Pastora ran for president in the general election of 2006. He finished in fifth place, with 0.29% of the vote. In 2008, Pastora announced that he had become reconciled with the current FSLN and pledged support for the government of Daniel Ortega. He is quoted as saying, "this government is making a revolution, one-eyed or lame, but it is a revolution." As of 2010, he held the title of Minister of Development of the Rio San Juan Basin.

In November 2010, in perhaps the most publicized Costa Rican arrest warrant issued in years, prosecutors in northern Caribbean canton of Pococí announced that Pastora, now 73 years old, had been indicted for severe environmental damage caused in the eastern Limón Province near the Río San Juan that the Republic of Nicaragua claims to be a part of their territory. In a taunt taken at face value by many in the international media, Pastora (and the Nicaraguan Government) based his arguments not on official maps but on faulty border information obtained from Google Maps. Pastora and his soldiers invaded the Caleros Island in order to create a channel connecting the San Juan River with the Atlantic Ocean. The government of Costa Rica, which disputes ownership of the island with Nicaragua, holds that this has caused irreparable ecological destruction.

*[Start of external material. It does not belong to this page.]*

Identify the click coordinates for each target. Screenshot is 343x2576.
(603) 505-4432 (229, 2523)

In April 2015 photos show the now 78-year-old Pastora watching as the canal that provoked the international incident was filled with sand. He is well above the ground watching from a ladder lashed to trees.

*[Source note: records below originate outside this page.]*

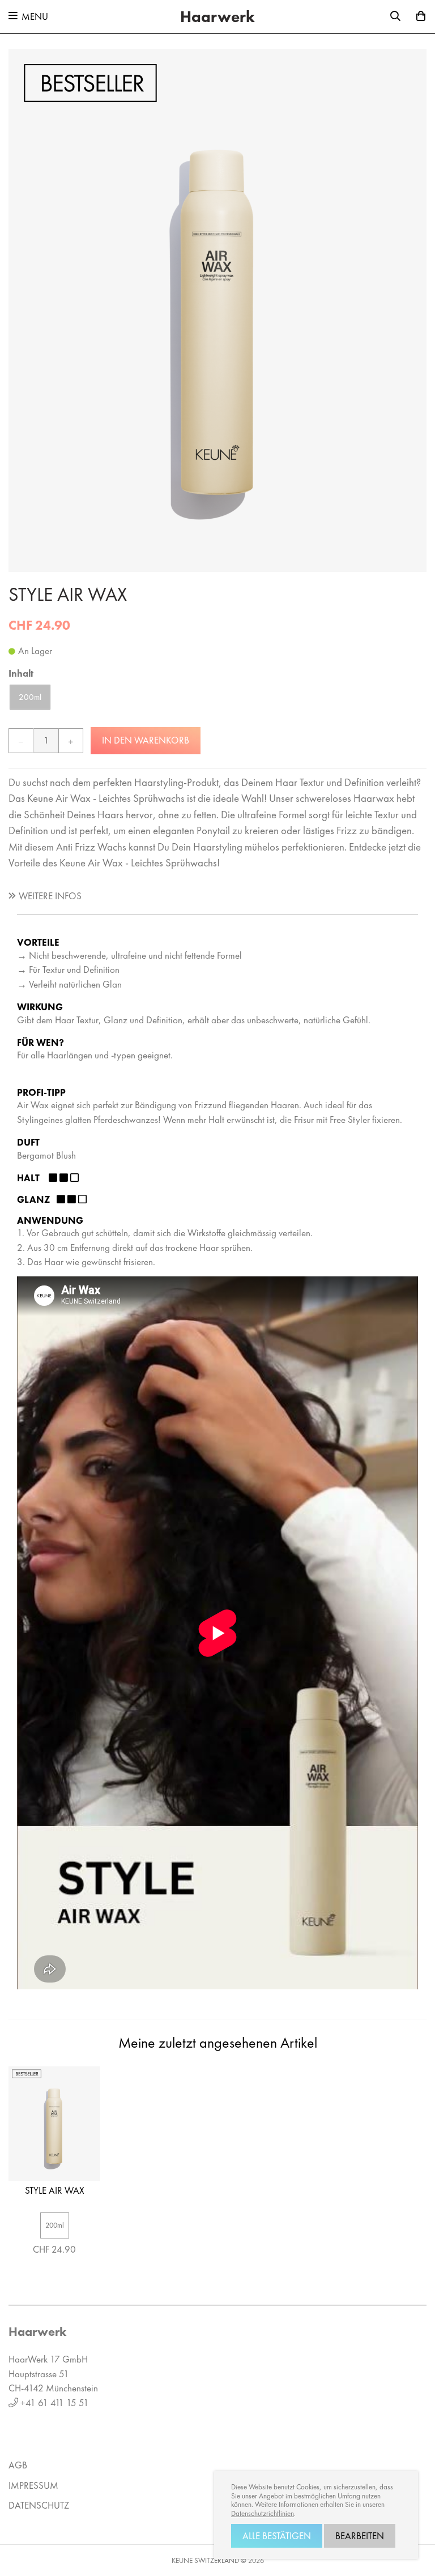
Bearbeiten (359, 2536)
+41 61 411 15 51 (54, 2402)
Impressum (33, 2485)
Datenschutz (38, 2505)
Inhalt (20, 673)
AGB (17, 2465)
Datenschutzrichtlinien (262, 2513)
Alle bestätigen (276, 2536)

==Personal life and death==
Pastora had three failed marriages. Lamenting about the interpersonal strains that occur in the life of a revolutionary, Pastora said: "The first thing we revolutionaries lose is our wives. The last thing we lose is our lives. In between our women and our lives, we lose our freedom, our happiness, our means of living."

Pastora died at a military hospital in Managua on June 16, 2020, at the age of 83. The cause of death was reported variously as either respiratory failure or a heart attack. While hospitalized, Pastora was also treated for symptoms of COVID-19, although his grandson said he was not tested for the coronavirus.